MrgC受体独特性地分布在感觉神经节小细胞神经元中，属G蛋白偶联受体；其激活能抑制吗啡镇痛作用耐受。过去的研究和预实验提示，这一作用可能与MrgC受体抑制脊髓胶质细胞的活动有关。本项目拟研究MrgC受体对脊髓背角和背根神经节(DRG)中胶质细胞的作用。目的在于：探讨MrgC受体是否参与吗啡耐受的发生；MrgC受体如何调控慢性应用吗啡引起的胶质细胞激活；验证假说，即MrgC受体抑制DRG神经元兴奋性递质和调质的合成和释放，从而调控神经元和脊髓小胶质细胞、和DRG卫星细胞(属胶质细胞)之间的cross-talk。本项目主要研究MrgC受体抑制吗啡耐受的神经生物学机制，也将涉及对吗啡耐受形成机理的探讨。MrgC受体的分布具高度特异性，如以其为靶点，产生的副作用会很小或没有。故本研究结果还可能为MrgC受体作为临床上治疗吗啡耐受的药物靶点奠定理论基础。
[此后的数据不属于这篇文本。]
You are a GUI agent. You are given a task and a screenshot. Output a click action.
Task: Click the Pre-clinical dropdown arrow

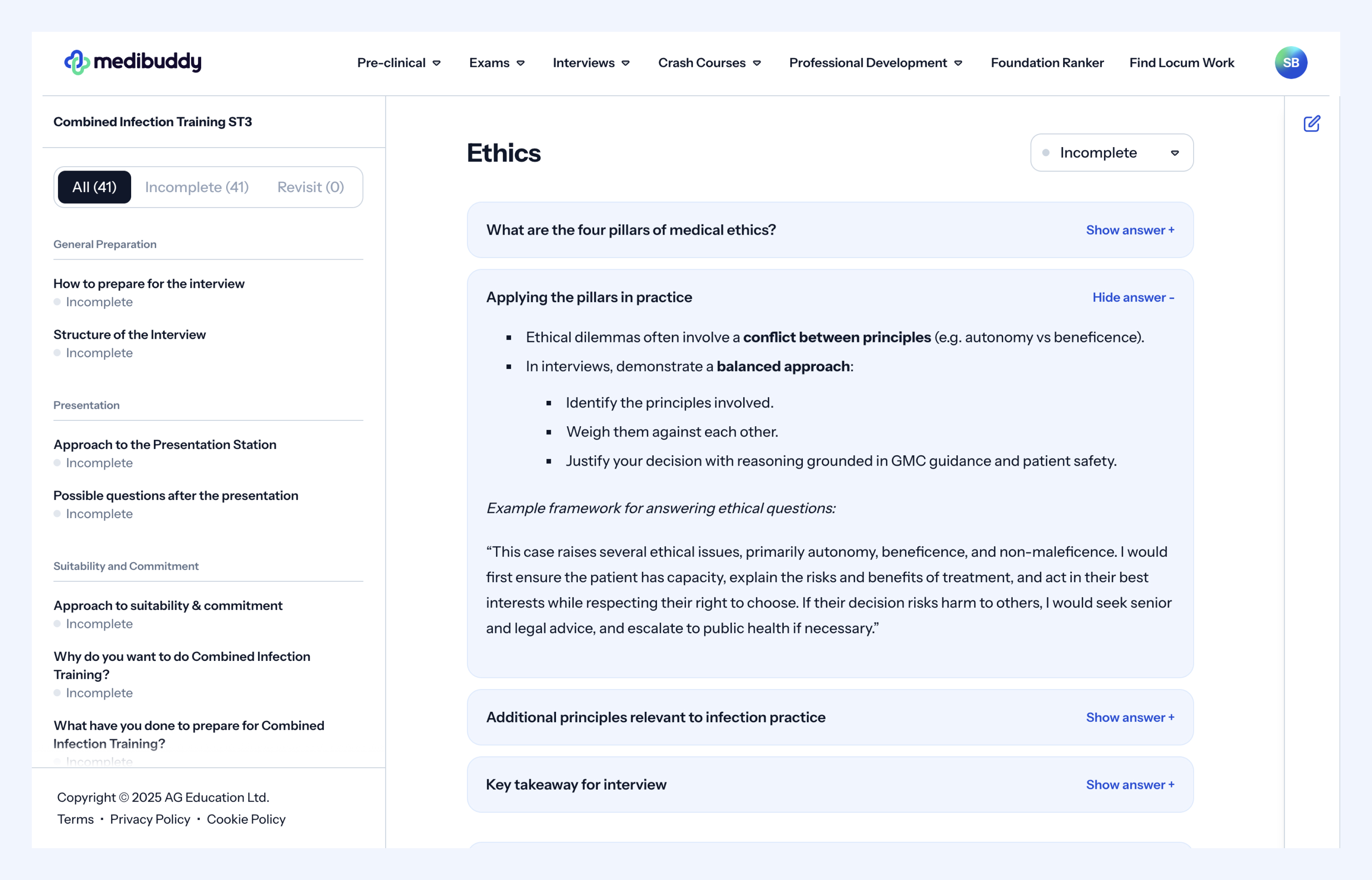(436, 64)
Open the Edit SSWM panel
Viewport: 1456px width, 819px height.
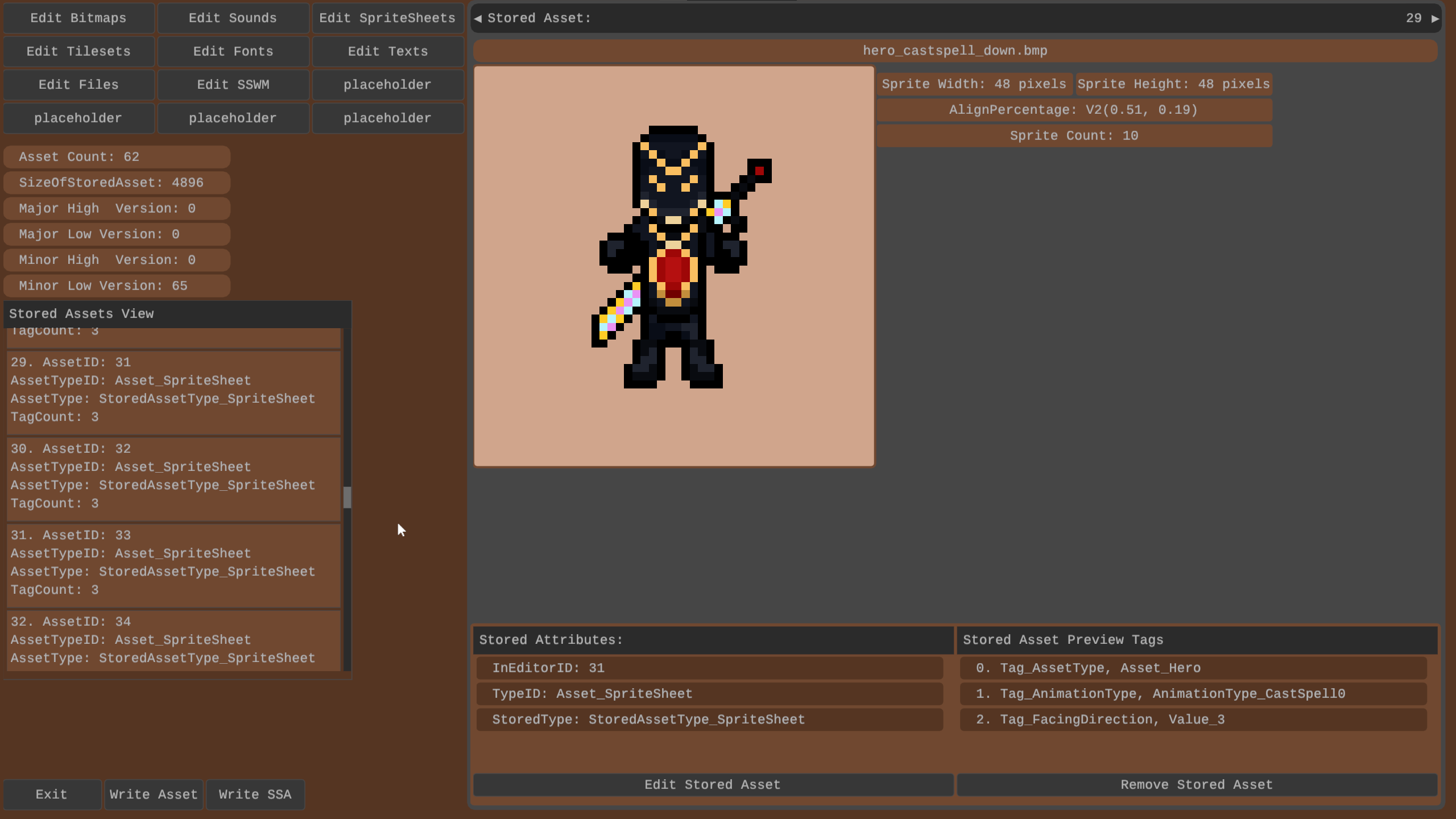[x=233, y=85]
Mas-related gene C receptors (MrgC) are uniquely distributed in the small-sized neurons of trigeminal and dorsal root ganglia and belong to G protein-coupled receptors. It has been demonstrated that the activation of MrgC receptors can inhibit tolerance to morphine-induced analgesia. Our pilot experiment shows that the effect of MrgC receptors on morphine tolerance may be ascribed to the inhibition of glial activation in the spinal cord. This application proposes to study the effects of MrgC receptors on glial cells in the spinal dorsal horn and dorsal root ganglia. The study aims to investigate the possible involvement of MrgC receptors in the development of morphine tolerance and it's modulation on the chronic morphine-induced glial activation. We will examine the hypothesis that MrgC receptors can inhibit the synthesis and release of the excitatory neurotransmitter and neuromodulator in the DRG neurons, preventing cross-talk between DRG neurons and spinal microglia or DRG satellite cells. This study will explore neurobiological mechanisms of modulation of morphine tolerance by MrgC receptors and the principle of the development of morphine tolerance as well. As MrgC receptors are highly restricted in pain-related neurons in sensory ganglia, targeting these receptors will not impact other physiological functions. Hence, the present study will also provide evidence to support that MrgC receptors can be considered as a therapeutic target of relieving morphine tolerance in clinic.